Tarçın Kız

Allah der ki; 'Hayvanlar benim sessiz
kullarımdır. Onlar şimdi zulme susuyorlar
ama hesap günü konuşacaklardır.'
Hz. Mevlana

Saatler süren toplantı nihayet bitmiş, herkes işinin başına dönmeden önce son bir çay kahve içmeye niyetlenmiştik. Arkadaşlardan biri 'Kedin ne yapıyor?' diye sorunca açıldı konu. O sırada söyledim geceleri ayakucumda uyuduğunu.

'Iıyyyy! Yatakta sizinle mi yatıyor? İğrenmiyor musunuz, dedi arada sırada karşılaştığımızda şöyle bir selam verip geçen kadın. Ağzımdan çıkan 'Neden iğreneyim o sizden daha temiz' cümlelerini kulaklarım duyduğunda çoktan iş işten geçmişti.

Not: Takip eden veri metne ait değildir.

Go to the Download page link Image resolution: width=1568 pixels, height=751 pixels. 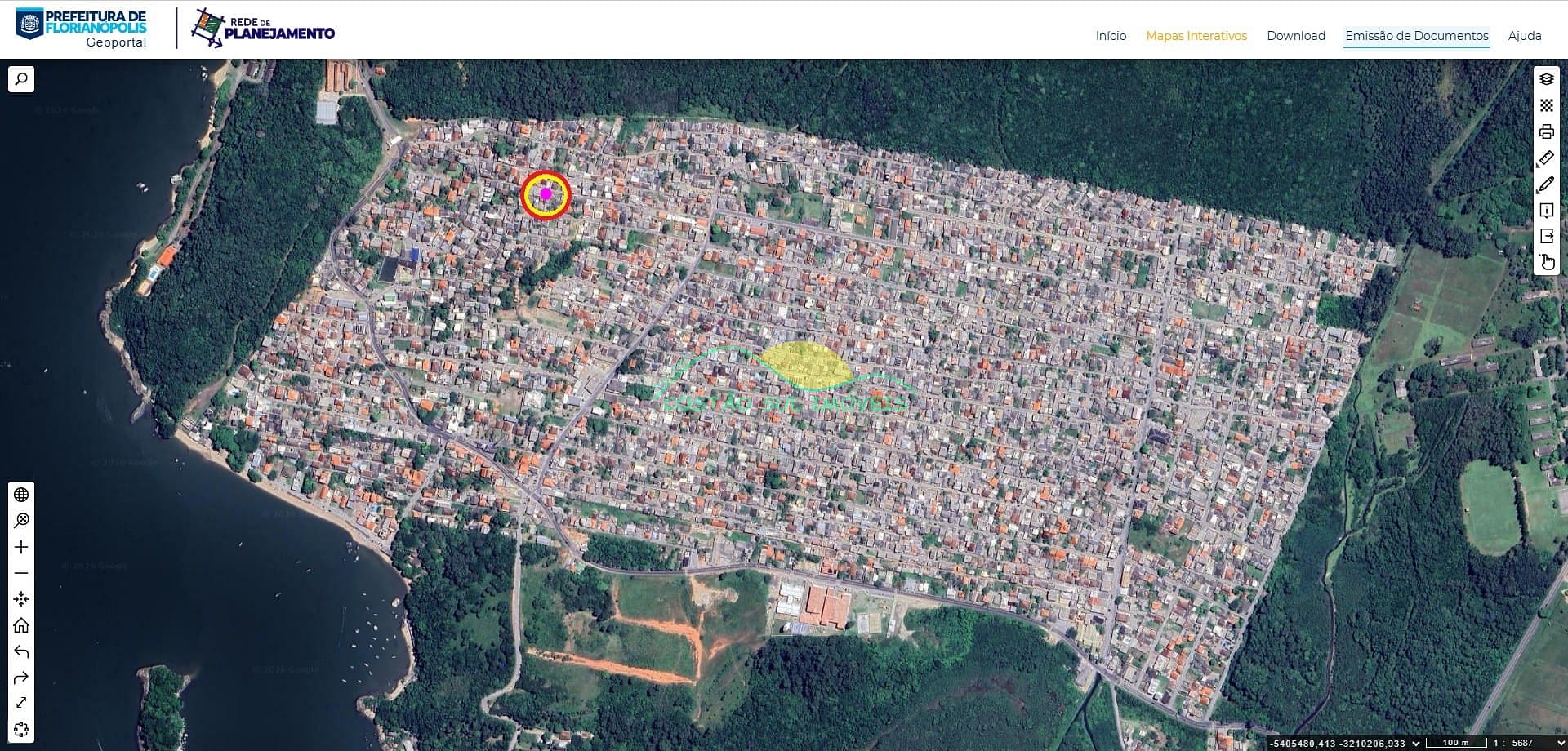[1296, 36]
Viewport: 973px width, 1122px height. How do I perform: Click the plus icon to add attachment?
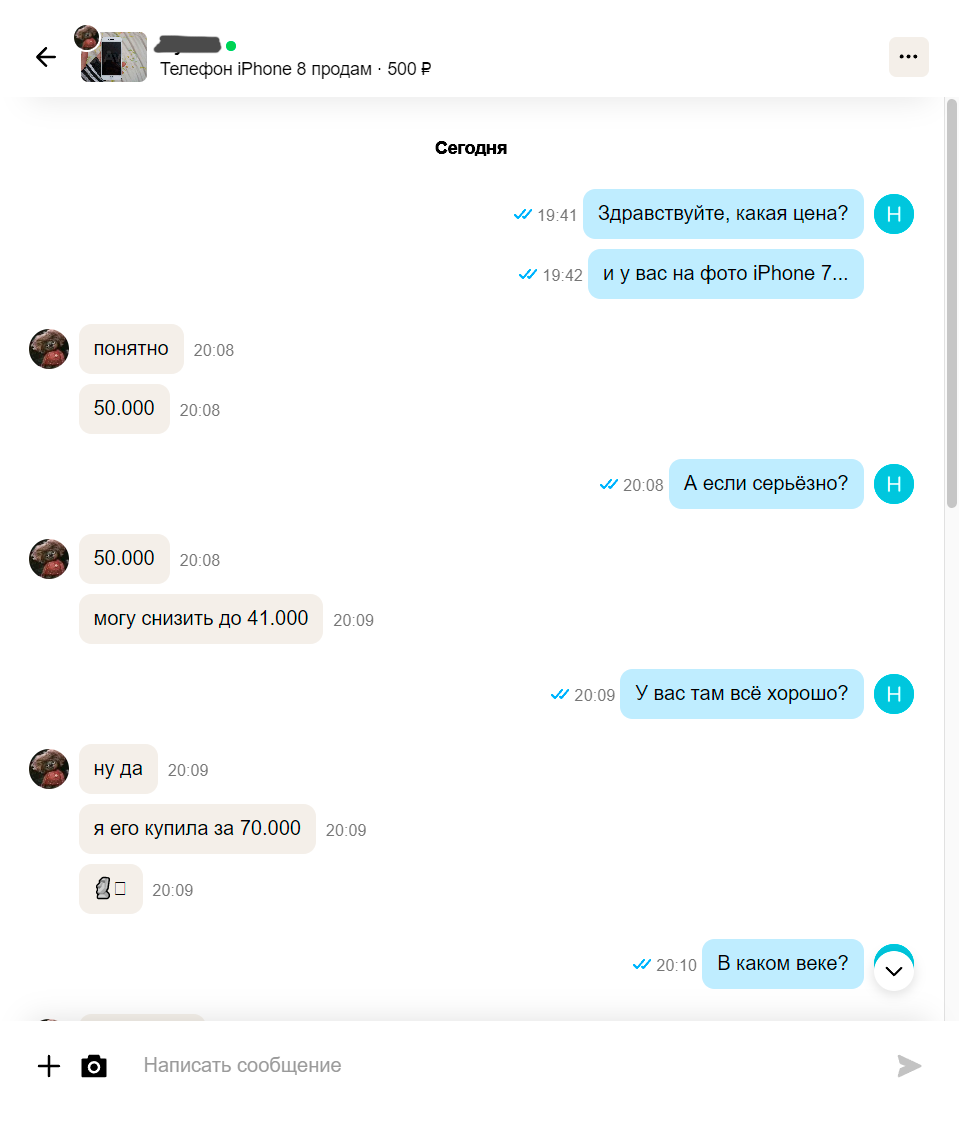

Vallahi de billahi de niyetim kötü değildi. Aslında 'O sizden benden daha temiz' demek için açmıştım ağzımı ama bir anda zihnimin ihanetine uğradım, benden habersizce süzülüverdi o sözcükler dudaklarımın arasından. Kadınla tesis edilmiş bir samimiyetim zaten yoktu, o günden sonra şöyle bir verdiği selamı sabahı da kesti.

*

Bazı insanlar 'Ben hiç rüya görmem' derler ya. Ben onlardanım. Mutlaka görüyorumdur fakat hatırlamıyorum. Bazıları da vardır, her gün birkaç rüya birden görür, bir sinema filmi lezzetinde, ballandıra ballandıra anlatırlar sonra da. Bayılırım böylelerine.

O sabah tıraş olurken gördüğüm rüyayı hatırladığımda şaşırdım. Çalıştığım yerin koridorunda elimde evraklarla yürüyorum rüyamda. Birden ayaklarımın dibinde ne olduğunu anlayamadığım küçük bir yaratık peydah oluyor. Basmamak için ayaklarımı kaldırıyorum. Eğilip 'Bu da ne böyle?' merakı içinde elime alıyorum. Küçük bir tüy yumağı, bir kedi yavrusu. O kadar ufak ki avucumun içinde kayboluyor. Aklımdan geçen ilk şey, 'On sekizinci kata nasıl çıktın sen?' oluyor. Rüyamdan son hatırladığım sahne, avucumdaki sevimli yaratığa bakıp 'Sen ne güzel şeysin.' dediğim...

*

Akşam arkadaşımla sinemaya gitmeye niyetlenmiştik. 'Ama önce veterinere uğramamız lazım' dedi. 'Hayırdır' dedim, 'Minnoş mu hasta? Yoksa Cingöz'e mi bir şey oldu?' 'Sorma' dedi, 'Bu başka.'

Bahçe içinde bir evde iki kedisiyle birlikte yaşar arkadaşım. Evdekilerin dışında mahallenin kedilerinin iaşesini karşılama işini de üzerine almıştır. Her birinin özelliklerini tek tek bilir; hangisinin uysal, hangisinin yaramaz olduğunu, annelerini, kardeşlerini... Onun hayvan sevgisini bilen mahalleli nerede yaralı bereli bir kedi, köpek görse ona haber verir, 'Belgin hanım, şurada bir kedi var. Araba çarpmış herhalde zavallıya.' Bilirler nasıl olsa Belgin hanımın yüreğinin dayanmayacağını, kaptığı gibi hayvancağızı veterinere götürüp tedavisini yaptıracağını, iyileşinceye kadar bakımını üstleneceğini, bir yuva bulmak için elinden geleni yapacağını.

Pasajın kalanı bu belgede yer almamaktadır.